Regular readers of this website will perhaps remember the Autism diagnosis accuracy redesign challenge originally posted on Nuit Blanche, which asked for better ways to show data that had been displayed in a Venn diagram. There were a number of interesting designs, and I also contributed one. All of these were clearly better than the original, but I was most interested in the ones that showed the structure of the data. So I ended up talking about my own redesign as well as Patrick Murphy’s redesign of mine.
Ask EagerEyes is an extension of what I am trying to achieve with Sightings (which I took over from Felice Frankel in the summer): to make the scientific community aware of information visualization and to get a better understanding of the problems scientists are facing in analyzing their data and communicating their results. The autism case study is a great example for the need for a better understanding of these questions.

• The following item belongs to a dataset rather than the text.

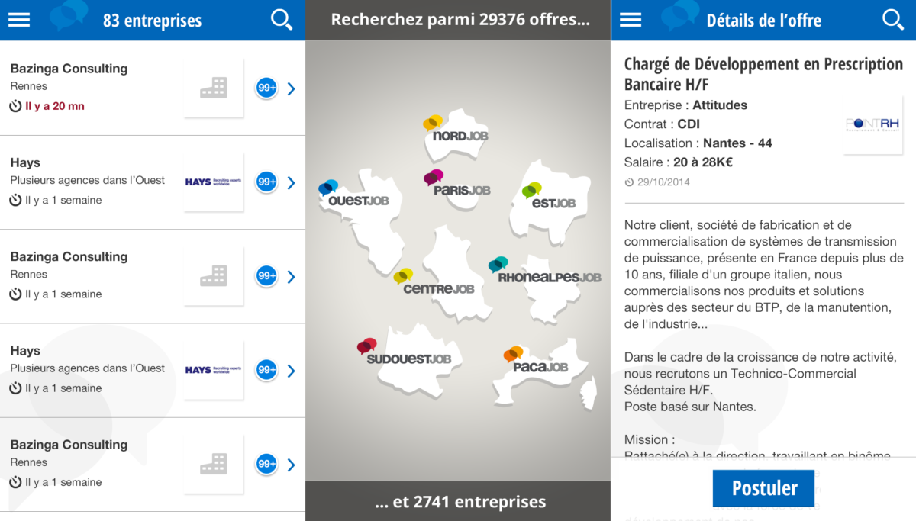Choose the ParisJob region logo

click(456, 184)
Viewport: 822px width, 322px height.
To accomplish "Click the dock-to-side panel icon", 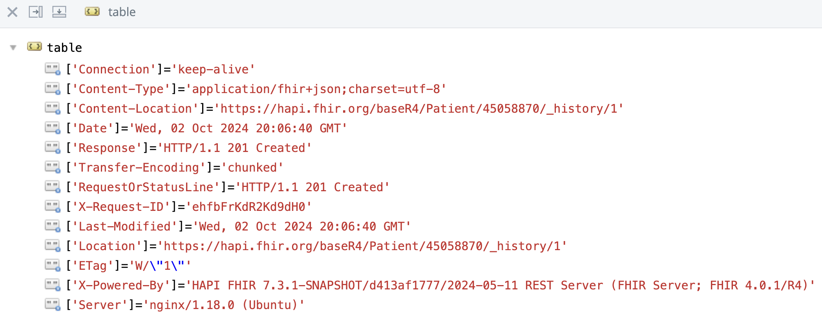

But Ask EagerEyes is not limited to scientific data. If you have any kind of data you would like to understand better, or have a visualization of data that you think could be improved, drop me a note. The reason this is not part of a forum is that I want to make it possible to discuss problems that involve confidential or otherwise unpublished data. Eventually, of course, I hope to be able to talk about the problems posed and solutions found on this site. Some of the questions might also become challenges for my dear readers.
3 responses to “Sightings: A Vennerable Challenge”
The tree chart below the first bar chart has an unfortunate error. While this is an effective way to describe the bars in the chart, one of the [n] shapes is colored green instead of yellow, which threw off comprehension for a moment.
Not a typo, but an issue with visualization effectiveness, is the use of the colored Venn diagram as a legend for the colored bar chart. This was much more difficult to comprehend than the version with the tree.
Thanks for catching that, that’s a really dumb mistake. I don’t know how we missed that. It seems like this was introduced when the graph was redrawn for the magazine layout.
Patrick’s colored Venn diagram neatly ties together the original idea from the paper with the sorted bars. It helps people navigate the structure who are more familiar or comfortable with the Venn diagram than a tree structure. But in terms of navigation, I agree that the tree works better.
This has been fixed in the online version. Thanks again for spotting this.